Variance and AC1 have recently been confirmed to quantify resilience empirically at global scale, by comparing theoretical estimates of the recovery rates based on classical CSD indicators to direct estimates of the recovery rate from VOD time series sections showing recovery from abrupt disturbances (Smith et al., 2022). Recent results in Boulton et al. (2022) have revealed that large parts of the ARF’s vegetation biomass show increasing AC1, implying a loss of resilience that has been especially pronounced since the early 2000s. The studies in Smith et al. (2022) as well as Boulton et al. (2022) used multi-satellite data to extend the period of time under study (Moesinger et al., 2020). Yet, Smith et al. (2023) subsequently showed that such merging of sensors can create spurious changes in higher-order statistics such as variance and AC1 when those are calculated from multi-instrument time series. The non-stationarity induced in the time series by the change of sensors with different orbits, intrinsic noise, and radiometric resolutions may result in statistical signals which can be misinterpreted as resilience changes. It is thus recommended to investigate the resilience changes in a system by using single-sensor instrument records when available. In this work we thus exclusively use singlesensor data: in particular, Amazon vegetation indices based on Vegetation Optical depth (VOD), see Fig. 1. While indicators of CSD could react differently to changes in the measurement process or to systemic changes that are not related to CSD, different indicators that are related to CSD via the recovery rate should behave consistently whenever resilience changes.

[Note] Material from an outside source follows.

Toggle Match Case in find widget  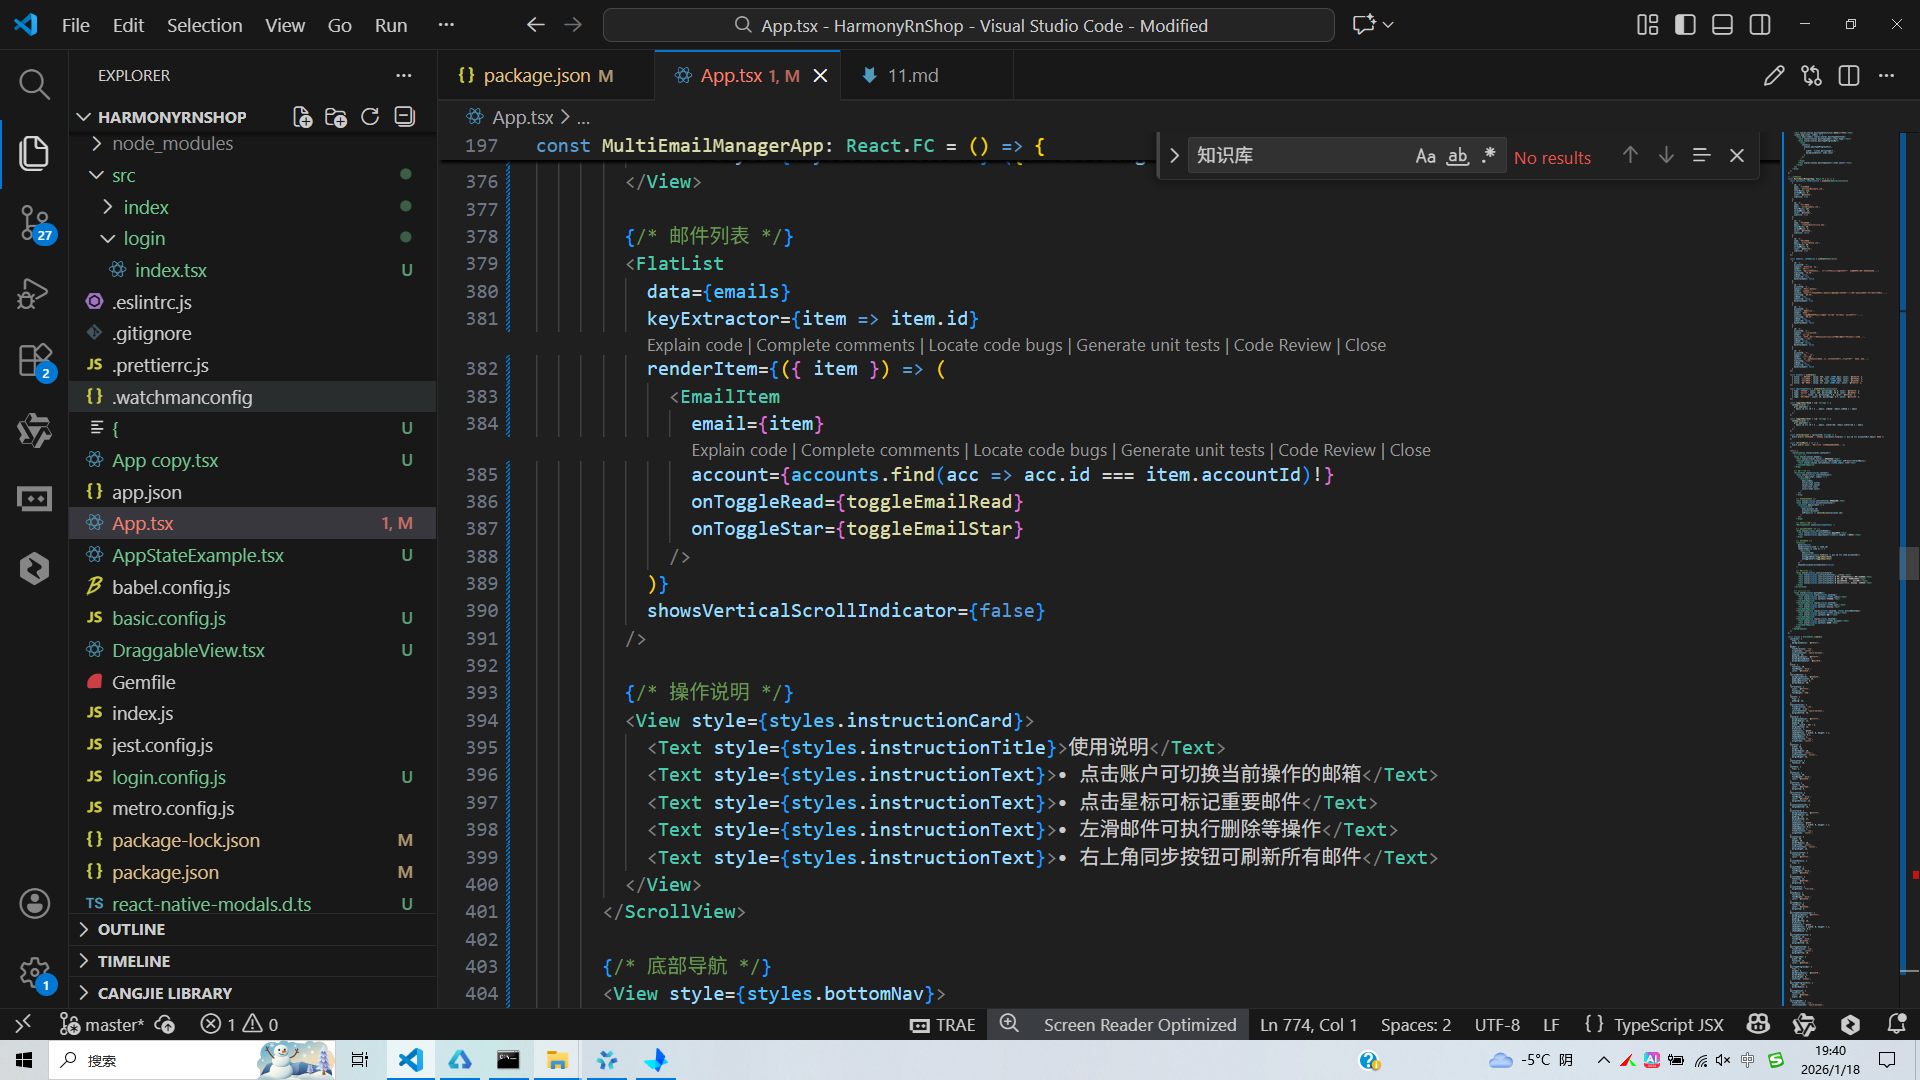[1425, 156]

We thus ensure the robustness of our results by comparing the calculated spatial correlation to corresponding estimates of the AC1 and variance. To further ensure robustness, we compare different data sources as recommended in Samanta et al. (2012).

It has been suggested that different areas of the ARF can be considered part of a coupled system connected by spatial interactions via evapo-transpiration, low-level winds, and moisture recycling (Staal et al., 2018). Since the trade winds transport moisture from east to west, we assume that coupling cells uni-directionally is a reasonable simplification of the plant-water moisture transport system in the Amazon (Boers et al., 2017). The almost laminar flows can be investigated as separate trajectories, thereby allowing a reduction to one average dimension. Based on this relationship, we set up a simple conceptual model with asymmetric interaction

(see Fig 2.) to validate variance, AC1, and spatial correlation as indicators of CSD and, hence, resilience loss in ARF vegetation. We then calculate all three resilience indicators for four singlesensor VOD satellite data sets, which quantify the ARF’s vegetation proxy of above-ground water content in biomass. Finally, based on these results we discuss changes in resilience of the ARF.